Of the Spot of the monitoring beam imaged on the substrate is detected by the Substrate reflects, passes through in the opposite way the imaging lens and is provided by a designated Optical unit shown on a recording unit such as a CCD camera. Preferably, the spot is duplicated by the optical unit, which is ideally done by a cylindrical lens array. On the CCD camera thus arise at least as an image of the spot of the monitoring beam two lines. The distance of the lines is according to the Shack-Hartmann principle a measure of the focus position the monitoring beam and therefore also for the focus position of the laser beam of the working laser when both adjusted accordingly.
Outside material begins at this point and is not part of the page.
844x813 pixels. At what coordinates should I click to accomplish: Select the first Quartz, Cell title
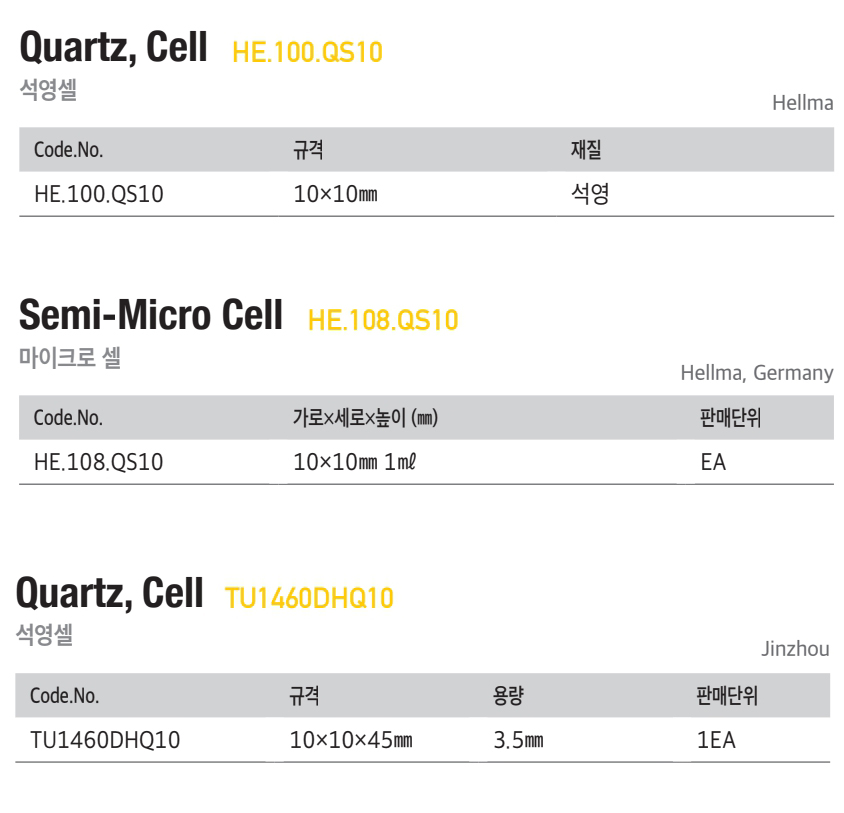pos(113,47)
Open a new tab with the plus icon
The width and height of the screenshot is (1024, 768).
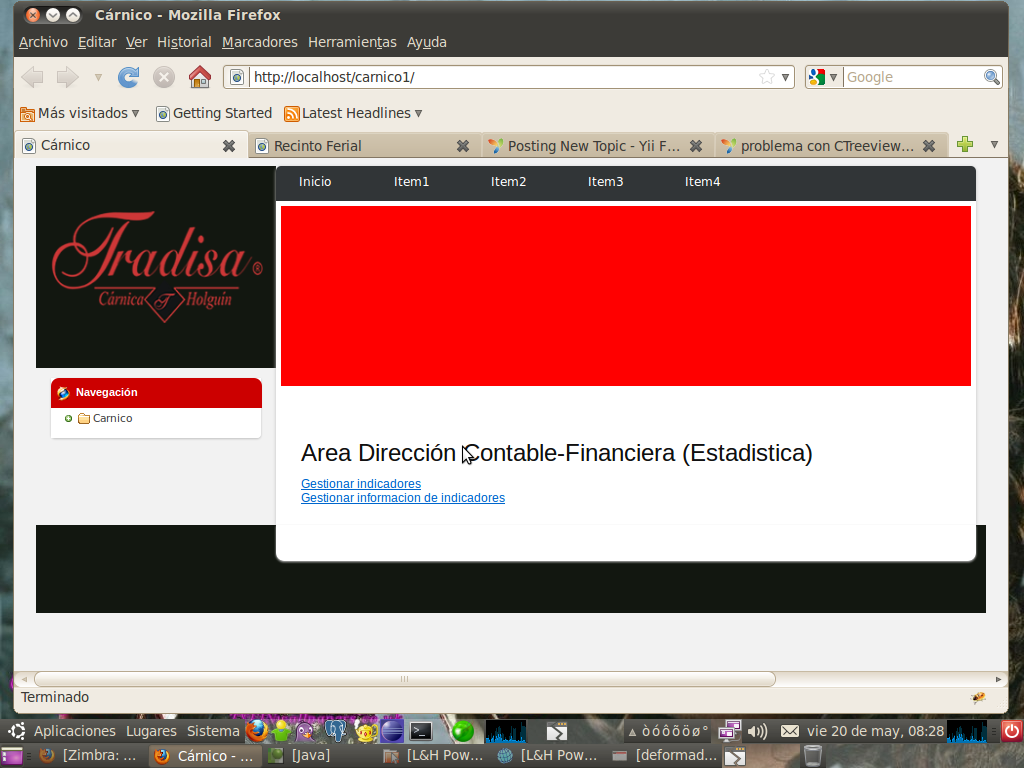click(964, 145)
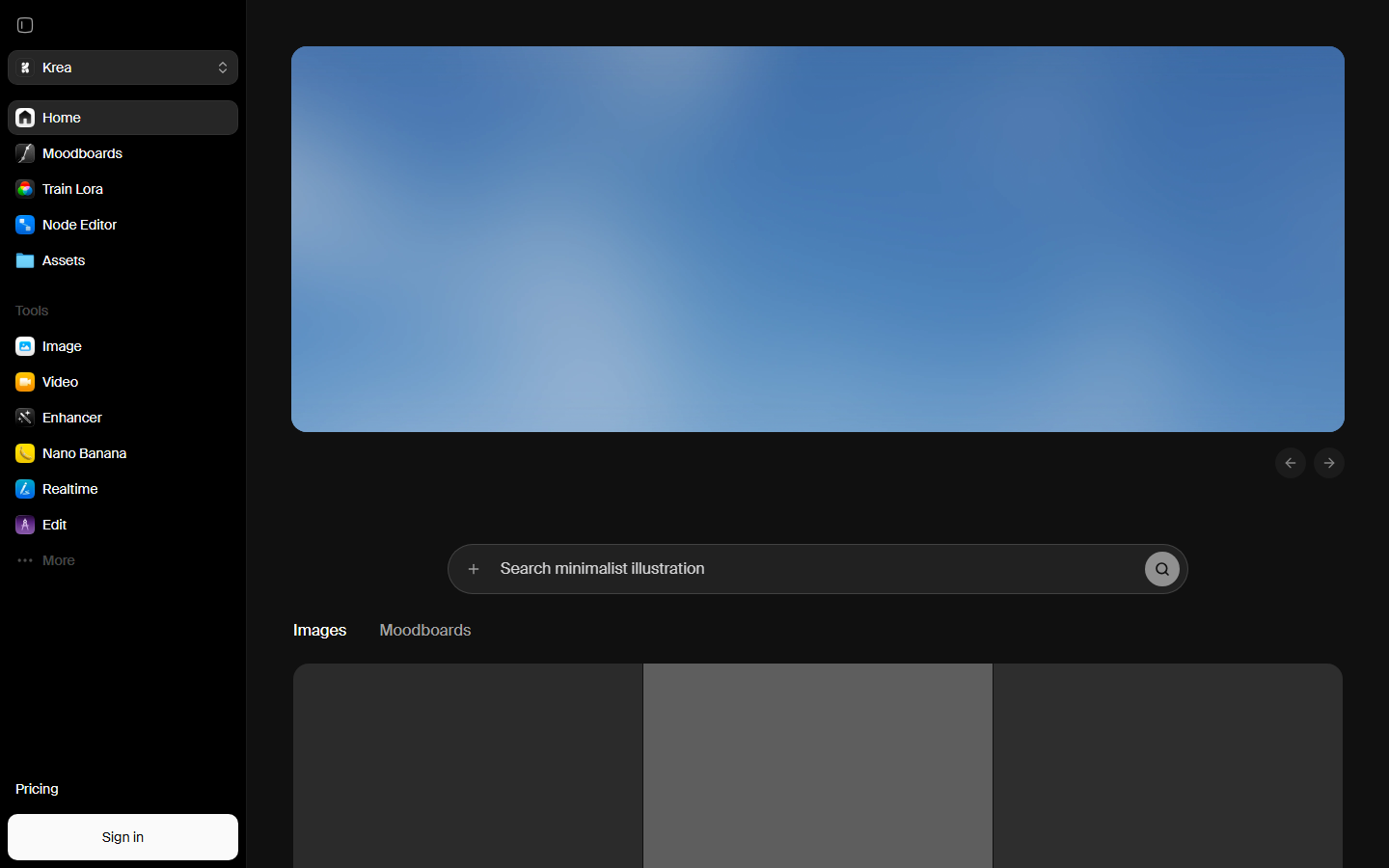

Further Details and advantages of the invention will become apparent from the dependent claims In connection with the description of an embodiment based on the drawings explained in detail becomes. Show it:

1 : Schematic structure of a focus monitoring unit according to the prior art,

2 : schematic representation of a focus monitoring system according to the invention and

3 : the relationship between line spacing and defocusing.

2 schematically shows an embodiment of an inventive system for focus monitoring in the machining of a workpiece 6 , such as a display blank with amorphous silicon, by means of an excimer laser 1 , The structure of the laser processing system in 2 is essentially the same as in 1 shown, already known from the prior art construction. Again, the ultraviolet laser beam 2 via an optical beam guidance system 3 on a mask 4 in which he is in
a lighting pattern is formed, which via a deflection mirror 7 , which is preferably formed as a partially transmissive mirror and an imaging lens 5 , which may be formed as a zoom lens, on the workpiece 6 is steered. The monitoring beam used for focus monitoring 8th is in this embodiment at a front of the mask 4 arranged beam splitter 13 from the ultraviolet working beam 2 decoupled. The decoupled beam is transmitted via a deflection mirror 14 preferably also on the mask 4 where he steered through a mask for the focus surveillance system 4 specially provided very small hole 15 passes through, so he's the mask 4 as a punctiform beam with a beam diameter of preferably less than 10 microns leaves. This punctiform monitoring laser beam 8th will now have more deflection mirrors 16 and 17 to the beam splitter 10 over which he returns to the beam path of the working beam 2 is coupled. He also goes through the imaging lens here 5 and hits the reflective workpiece 6 from which it is thrown back in the opposite direction. The returning monitoring laser beam 8th reappears through the imaging lens 5 , the deflection mirror 7 , the beam splitter 10 and then hits an optical unit 11 in that it is preferably imaged via a collimating lens and a cylindrical lens array in at least two lines, which on the CCD camera 12 be recorded. From the distance of the lines or their displacement can according to the Shack-Hartmann principle on the z-displacement of the wavefront at the location of the substrate 6 , and thus the current focus state are closed. Since it is in this embodiment, the monitoring laser beam 8th and the working laser beam 2 by the same proportion of the excimer laser 1 emitted beam are subject, both the working laser beam 2 , as well as the monitoring laser beam 8th the same caused by external influences such as temperature fluctuations changes, so that one on the monitoring laser beam 8th Proven focus shift represents an exact measure of the focus shift that the working laser beam 2 subject.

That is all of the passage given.